Leia o artigo do estatístico Gauss Moutinho Cordeiro, professor da Universidade Federal de Pernambuco (UFPE) e membro titular da ABC, para a Folha de Pernambuco.
A demência não é uma doença isolada, mas um espectro de sintomas caracterizado pela deterioração progressiva de funções cognitivas essenciais, como memória, raciocínio, linguagem e comportamento. O cuidado de pacientes com quadros demenciais impõe um desgaste avassalador ao núcleo familiar, culminando, não raramente, em esgotamento extremo, depressão e no declínio da saúde física e psíquica dos cuidadores (síndrome do cuidador).
A natureza progressiva da condição, que conduz inevitavelmente à dependência funcional, gera desafios multifatoriais que exigem vigilância ininterrupta, elevando o risco de colapso do sistema de suporte informal.

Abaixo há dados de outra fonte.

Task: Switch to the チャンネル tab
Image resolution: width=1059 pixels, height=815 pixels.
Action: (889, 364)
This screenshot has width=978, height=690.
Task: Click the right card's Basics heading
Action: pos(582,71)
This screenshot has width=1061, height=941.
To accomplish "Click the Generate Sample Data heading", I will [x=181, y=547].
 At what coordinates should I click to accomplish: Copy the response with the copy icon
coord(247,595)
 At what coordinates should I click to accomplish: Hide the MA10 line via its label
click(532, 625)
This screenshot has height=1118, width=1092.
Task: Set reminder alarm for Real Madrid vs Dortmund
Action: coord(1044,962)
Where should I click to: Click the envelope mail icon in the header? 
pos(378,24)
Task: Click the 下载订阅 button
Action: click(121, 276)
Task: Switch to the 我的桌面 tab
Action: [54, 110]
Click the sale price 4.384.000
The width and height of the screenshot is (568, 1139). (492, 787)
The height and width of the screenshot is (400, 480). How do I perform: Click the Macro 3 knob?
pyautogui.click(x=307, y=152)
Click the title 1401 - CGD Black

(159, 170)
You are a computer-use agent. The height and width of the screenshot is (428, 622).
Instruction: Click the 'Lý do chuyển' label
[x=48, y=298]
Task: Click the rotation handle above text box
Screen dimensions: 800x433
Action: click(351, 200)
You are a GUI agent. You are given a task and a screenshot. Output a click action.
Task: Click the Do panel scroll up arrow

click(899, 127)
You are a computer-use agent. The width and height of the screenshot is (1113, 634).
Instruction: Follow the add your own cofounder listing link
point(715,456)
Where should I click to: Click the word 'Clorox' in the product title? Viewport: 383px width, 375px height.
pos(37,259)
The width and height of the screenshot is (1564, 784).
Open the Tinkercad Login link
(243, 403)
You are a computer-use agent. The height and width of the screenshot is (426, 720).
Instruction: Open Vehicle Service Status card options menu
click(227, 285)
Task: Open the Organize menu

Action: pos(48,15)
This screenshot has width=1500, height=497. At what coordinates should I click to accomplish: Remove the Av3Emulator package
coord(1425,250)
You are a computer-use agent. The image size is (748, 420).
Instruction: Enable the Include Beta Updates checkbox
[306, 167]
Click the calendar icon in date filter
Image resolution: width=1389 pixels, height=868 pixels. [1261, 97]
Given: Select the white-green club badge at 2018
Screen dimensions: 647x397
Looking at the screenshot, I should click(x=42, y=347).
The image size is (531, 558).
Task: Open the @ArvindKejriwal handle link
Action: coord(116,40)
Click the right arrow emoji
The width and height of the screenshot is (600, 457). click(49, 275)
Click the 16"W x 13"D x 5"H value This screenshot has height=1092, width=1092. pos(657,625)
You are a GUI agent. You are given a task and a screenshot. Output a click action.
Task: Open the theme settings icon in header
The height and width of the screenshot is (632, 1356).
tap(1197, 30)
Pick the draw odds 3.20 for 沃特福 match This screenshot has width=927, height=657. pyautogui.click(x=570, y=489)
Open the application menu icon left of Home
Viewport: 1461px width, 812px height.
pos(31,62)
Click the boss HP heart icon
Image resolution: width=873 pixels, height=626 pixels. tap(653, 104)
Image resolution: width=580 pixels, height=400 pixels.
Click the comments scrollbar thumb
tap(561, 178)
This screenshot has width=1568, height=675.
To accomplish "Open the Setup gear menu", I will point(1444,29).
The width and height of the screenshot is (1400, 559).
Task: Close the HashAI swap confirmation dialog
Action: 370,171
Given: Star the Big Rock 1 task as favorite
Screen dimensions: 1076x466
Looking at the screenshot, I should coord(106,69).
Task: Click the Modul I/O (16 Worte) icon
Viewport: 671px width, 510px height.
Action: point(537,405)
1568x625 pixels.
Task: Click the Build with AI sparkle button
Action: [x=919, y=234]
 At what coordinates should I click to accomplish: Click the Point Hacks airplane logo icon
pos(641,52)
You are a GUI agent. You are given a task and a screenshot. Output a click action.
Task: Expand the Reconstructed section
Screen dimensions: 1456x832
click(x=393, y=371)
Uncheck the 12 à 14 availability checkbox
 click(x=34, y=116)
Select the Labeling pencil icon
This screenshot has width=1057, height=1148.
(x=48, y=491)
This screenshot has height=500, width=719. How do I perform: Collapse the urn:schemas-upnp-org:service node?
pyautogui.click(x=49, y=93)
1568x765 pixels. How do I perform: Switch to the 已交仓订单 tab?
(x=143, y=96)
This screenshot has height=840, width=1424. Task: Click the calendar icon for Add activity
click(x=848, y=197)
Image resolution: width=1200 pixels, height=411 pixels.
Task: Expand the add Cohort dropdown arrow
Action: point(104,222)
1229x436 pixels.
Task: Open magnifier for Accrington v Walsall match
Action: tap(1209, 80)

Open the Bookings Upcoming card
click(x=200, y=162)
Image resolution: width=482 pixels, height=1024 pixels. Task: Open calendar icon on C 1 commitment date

Embora existam mais de 140 etiologias para a demência, a Doença de Alzheimer permanece como a principal causa global, respondendo por 60% a 70% dos casos. Em 2020, estimava-se que 55 milhões de pessoas conviviam com demência no mundo; projeções estatísticas indicam que este número dobrará a cada duas décadas, atingindo a marca alarmante de 139 milhões em 2050. Anualmente, cerca de 10 milhões de novos diagnósticos são realizados, configurando uma emergência de saúde pública global.